───── Task data ─────

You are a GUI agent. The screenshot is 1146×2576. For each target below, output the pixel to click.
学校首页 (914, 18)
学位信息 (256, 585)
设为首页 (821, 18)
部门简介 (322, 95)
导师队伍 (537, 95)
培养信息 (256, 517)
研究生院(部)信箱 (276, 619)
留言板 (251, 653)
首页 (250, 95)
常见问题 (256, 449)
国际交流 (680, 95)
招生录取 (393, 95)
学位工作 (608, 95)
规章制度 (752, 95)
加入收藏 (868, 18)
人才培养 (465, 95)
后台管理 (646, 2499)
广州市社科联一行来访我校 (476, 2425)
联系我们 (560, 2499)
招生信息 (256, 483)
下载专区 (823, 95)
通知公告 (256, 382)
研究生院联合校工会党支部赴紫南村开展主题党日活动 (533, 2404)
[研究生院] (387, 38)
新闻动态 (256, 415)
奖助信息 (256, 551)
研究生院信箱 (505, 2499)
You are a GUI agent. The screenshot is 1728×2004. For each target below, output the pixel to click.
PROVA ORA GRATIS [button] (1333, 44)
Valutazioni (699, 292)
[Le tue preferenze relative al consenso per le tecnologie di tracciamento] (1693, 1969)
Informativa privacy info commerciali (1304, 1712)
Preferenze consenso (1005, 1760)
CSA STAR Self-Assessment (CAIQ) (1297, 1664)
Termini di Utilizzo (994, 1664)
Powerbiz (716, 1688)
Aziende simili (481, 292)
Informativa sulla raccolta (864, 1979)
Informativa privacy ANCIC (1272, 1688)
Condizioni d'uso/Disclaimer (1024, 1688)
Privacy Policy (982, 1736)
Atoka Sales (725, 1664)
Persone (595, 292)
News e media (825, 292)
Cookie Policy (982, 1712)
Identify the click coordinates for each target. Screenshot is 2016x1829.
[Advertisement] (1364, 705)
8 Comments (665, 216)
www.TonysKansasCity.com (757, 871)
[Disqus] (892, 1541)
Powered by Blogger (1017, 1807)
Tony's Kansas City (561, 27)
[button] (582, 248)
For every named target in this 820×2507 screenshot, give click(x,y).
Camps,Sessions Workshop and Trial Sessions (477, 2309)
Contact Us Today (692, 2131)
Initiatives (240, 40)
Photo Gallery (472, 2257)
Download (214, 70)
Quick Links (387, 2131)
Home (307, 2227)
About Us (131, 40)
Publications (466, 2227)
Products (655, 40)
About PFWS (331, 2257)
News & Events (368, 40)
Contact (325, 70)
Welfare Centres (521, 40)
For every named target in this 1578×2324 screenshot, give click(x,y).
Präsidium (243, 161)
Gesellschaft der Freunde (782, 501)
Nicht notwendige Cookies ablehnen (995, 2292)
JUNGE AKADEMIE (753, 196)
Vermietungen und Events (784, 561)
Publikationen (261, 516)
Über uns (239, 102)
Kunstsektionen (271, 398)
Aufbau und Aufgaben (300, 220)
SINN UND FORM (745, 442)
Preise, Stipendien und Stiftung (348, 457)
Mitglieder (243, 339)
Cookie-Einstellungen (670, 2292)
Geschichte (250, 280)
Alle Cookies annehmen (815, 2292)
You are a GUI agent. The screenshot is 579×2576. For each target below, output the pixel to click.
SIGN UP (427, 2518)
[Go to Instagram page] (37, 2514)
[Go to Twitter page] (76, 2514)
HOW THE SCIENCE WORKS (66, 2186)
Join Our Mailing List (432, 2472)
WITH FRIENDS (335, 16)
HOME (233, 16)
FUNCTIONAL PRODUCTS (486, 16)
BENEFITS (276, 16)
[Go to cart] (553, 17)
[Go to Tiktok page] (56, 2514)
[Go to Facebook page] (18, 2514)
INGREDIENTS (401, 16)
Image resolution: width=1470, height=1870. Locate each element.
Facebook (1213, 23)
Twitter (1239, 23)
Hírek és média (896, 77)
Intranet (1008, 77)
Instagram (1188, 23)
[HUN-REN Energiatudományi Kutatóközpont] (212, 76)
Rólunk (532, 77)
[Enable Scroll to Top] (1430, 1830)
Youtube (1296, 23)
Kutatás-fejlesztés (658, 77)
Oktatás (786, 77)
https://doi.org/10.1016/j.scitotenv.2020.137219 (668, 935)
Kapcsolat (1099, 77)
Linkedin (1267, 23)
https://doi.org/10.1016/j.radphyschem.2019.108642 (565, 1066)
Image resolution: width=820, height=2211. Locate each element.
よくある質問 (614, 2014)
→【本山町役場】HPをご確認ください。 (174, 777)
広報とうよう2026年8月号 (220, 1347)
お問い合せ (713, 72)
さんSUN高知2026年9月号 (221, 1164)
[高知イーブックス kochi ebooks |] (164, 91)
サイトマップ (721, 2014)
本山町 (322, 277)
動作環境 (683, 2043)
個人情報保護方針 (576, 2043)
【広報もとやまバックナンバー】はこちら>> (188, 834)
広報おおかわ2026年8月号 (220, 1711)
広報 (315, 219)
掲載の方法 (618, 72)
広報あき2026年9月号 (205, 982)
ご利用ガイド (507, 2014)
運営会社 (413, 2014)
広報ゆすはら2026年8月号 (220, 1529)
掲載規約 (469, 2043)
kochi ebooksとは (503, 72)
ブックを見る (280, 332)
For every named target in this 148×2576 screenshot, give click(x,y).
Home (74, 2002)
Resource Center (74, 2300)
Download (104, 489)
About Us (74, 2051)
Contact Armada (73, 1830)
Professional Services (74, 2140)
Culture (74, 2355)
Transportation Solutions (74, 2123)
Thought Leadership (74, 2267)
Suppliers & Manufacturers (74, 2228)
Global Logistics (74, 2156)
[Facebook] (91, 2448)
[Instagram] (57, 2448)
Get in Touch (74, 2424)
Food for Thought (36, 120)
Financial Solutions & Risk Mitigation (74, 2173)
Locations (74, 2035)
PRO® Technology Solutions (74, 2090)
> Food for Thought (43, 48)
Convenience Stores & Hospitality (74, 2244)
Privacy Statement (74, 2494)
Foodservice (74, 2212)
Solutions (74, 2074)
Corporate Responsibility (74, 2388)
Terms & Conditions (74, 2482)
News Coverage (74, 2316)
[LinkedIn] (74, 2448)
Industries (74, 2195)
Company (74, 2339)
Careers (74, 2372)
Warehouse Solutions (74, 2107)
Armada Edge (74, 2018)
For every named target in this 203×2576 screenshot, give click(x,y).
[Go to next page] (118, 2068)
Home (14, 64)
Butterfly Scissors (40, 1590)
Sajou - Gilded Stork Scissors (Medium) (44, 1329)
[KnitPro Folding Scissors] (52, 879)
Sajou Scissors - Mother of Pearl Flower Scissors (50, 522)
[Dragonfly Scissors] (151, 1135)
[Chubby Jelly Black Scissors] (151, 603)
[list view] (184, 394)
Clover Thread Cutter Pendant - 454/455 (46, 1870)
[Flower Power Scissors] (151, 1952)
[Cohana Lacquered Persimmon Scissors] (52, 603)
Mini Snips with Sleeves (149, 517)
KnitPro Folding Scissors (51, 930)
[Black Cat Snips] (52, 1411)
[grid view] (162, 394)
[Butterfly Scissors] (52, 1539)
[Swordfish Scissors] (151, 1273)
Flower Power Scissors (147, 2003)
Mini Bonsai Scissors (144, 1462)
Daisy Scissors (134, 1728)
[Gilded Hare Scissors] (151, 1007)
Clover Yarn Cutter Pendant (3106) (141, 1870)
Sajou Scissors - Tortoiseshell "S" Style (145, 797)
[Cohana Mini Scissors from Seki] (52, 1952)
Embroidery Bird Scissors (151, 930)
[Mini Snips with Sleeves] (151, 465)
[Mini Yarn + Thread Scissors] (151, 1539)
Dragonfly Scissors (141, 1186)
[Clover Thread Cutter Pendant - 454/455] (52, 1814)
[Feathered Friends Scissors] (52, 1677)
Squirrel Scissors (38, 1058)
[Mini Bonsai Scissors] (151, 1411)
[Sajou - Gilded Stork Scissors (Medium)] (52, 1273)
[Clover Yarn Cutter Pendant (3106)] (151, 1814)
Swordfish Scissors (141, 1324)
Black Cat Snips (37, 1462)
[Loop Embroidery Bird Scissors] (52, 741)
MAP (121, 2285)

─────

Required work: Reproduce the entries above exactly, but only the lines between the line holding "掲載規約 (469, 2043)" and the line holding "Sajou Scissors - Tortoiseshell", inclusive.

Answer to the problem:
掲載規約 (469, 2043)
kochi ebooksとは (503, 72)
ブックを見る (280, 332)
For every named target in this 148×2576 screenshot, give click(x,y).
Home (74, 2002)
Resource Center (74, 2300)
Download (104, 489)
About Us (74, 2051)
Contact Armada (73, 1830)
Professional Services (74, 2140)
Culture (74, 2355)
Transportation Solutions (74, 2123)
Thought Leadership (74, 2267)
Suppliers & Manufacturers (74, 2228)
Global Logistics (74, 2156)
[Facebook] (91, 2448)
[Instagram] (57, 2448)
Get in Touch (74, 2424)
Food for Thought (36, 120)
Financial Solutions & Risk Mitigation (74, 2173)
Locations (74, 2035)
PRO® Technology Solutions (74, 2090)
> Food for Thought (43, 48)
Convenience Stores & Hospitality (74, 2244)
Privacy Statement (74, 2494)
Foodservice (74, 2212)
Solutions (74, 2074)
Corporate Responsibility (74, 2388)
Terms & Conditions (74, 2482)
News Coverage (74, 2316)
[LinkedIn] (74, 2448)
Industries (74, 2195)
Company (74, 2339)
Careers (74, 2372)
Warehouse Solutions (74, 2107)
Armada Edge (74, 2018)
For every named target in this 203×2576 screenshot, give click(x,y).
[Go to next page] (118, 2068)
Home (14, 64)
Butterfly Scissors (40, 1590)
Sajou - Gilded Stork Scissors (Medium) (44, 1329)
[KnitPro Folding Scissors] (52, 879)
Sajou Scissors - Mother of Pearl Flower Scissors (50, 522)
[Dragonfly Scissors] (151, 1135)
[Chubby Jelly Black Scissors] (151, 603)
[list view] (184, 394)
Clover Thread Cutter Pendant - 454/455 (46, 1870)
[Flower Power Scissors] (151, 1952)
[Cohana Lacquered Persimmon Scissors] (52, 603)
Mini Snips with Sleeves (149, 517)
KnitPro Folding Scissors (51, 930)
[Black Cat Snips] (52, 1411)
[grid view] (162, 394)
[Butterfly Scissors] (52, 1539)
[Swordfish Scissors] (151, 1273)
Flower Power Scissors (147, 2003)
Mini Bonsai Scissors (144, 1462)
Daisy Scissors (134, 1728)
[Gilded Hare Scissors] (151, 1007)
Clover Yarn Cutter Pendant (3106) (141, 1870)
Sajou Scissors - Tortoiseshell "S" Style (145, 797)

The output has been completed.